── Reading passage

Joe Knight, (January 15, 1909 – July 1, 1976) was an American boxer born in Cairo, GA.  The National Boxing Association awarded Knight the World Light Heavyweight title in 1933.

Early life
Knight was born on January 15, 1909, in Cairo, Georgia.  He turned pro in 1927, and knocked out "Battleship Sword" in the fall of that year.

Early career, 1931-2
On May 22, 1931, New York native Yale Okun became his fifth round knockout victim in Miami.  The final blow was a straight right to the jaw.  Knight battered Okun with his left for four rounds before ending the bout in the fifth.

Knight gained revenge against Spike Webb in ten rounds in Miami on August 7, though knocked to the mat in the fourth.  He had lost to Webb the previous month, taking a knockdown in the first.

Knight won an unpopular decision over Tony Cancela on January 7, 1932, in Miami.  Cancela drilled staggering rights to the head of a groggy Knight in the closing round.  Many ringside believed Cancela, the bout's consistent aggressor, should have earned the decision with a comfortable margin.

Don Petrin, who claimed a late foul, fell to Knight in a fourth round knockout at Miami's Biscayne Arena on February 15, 1932.  The bout had originally been scheduled for ten rounds.

Charley Belanger lost to Knight on May 23, 1932, in a ten-round split decision in Boston.  Knight had a considerable lead in the first four rounds, but experienced an assortment of blows to the body in the remaining six.  He closed strong in the final rounds scoring several times with lefts to the head.  The decision was unpopular with the crowd who felt Belanger had gained a winning margin on points in the last six rounds.

────
── Records provided

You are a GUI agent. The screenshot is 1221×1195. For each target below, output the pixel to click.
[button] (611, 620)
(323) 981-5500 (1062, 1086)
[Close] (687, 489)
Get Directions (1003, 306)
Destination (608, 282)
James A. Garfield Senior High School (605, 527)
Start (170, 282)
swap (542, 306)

────

▶ Things to do:
(a) In the Joe Knight biography, transcribe everything from "Joe Knight, (January" down to "of that year.".
(b) According to the Joe Knight biography, what punch ended his May 22, 1931 bout with Yale Okun?

▶ Final answers:
(a)
Joe Knight, (January 15, 1909 – July 1, 1976) was an American boxer born in Cairo, GA.  The National Boxing Association awarded Knight the World Light Heavyweight title in 1933.

Early life
Knight was born on January 15, 1909, in Cairo, Georgia.  He turned pro in 1927, and knocked out "Battleship Sword" in the fall of that year.

(b) A straight right to the jaw.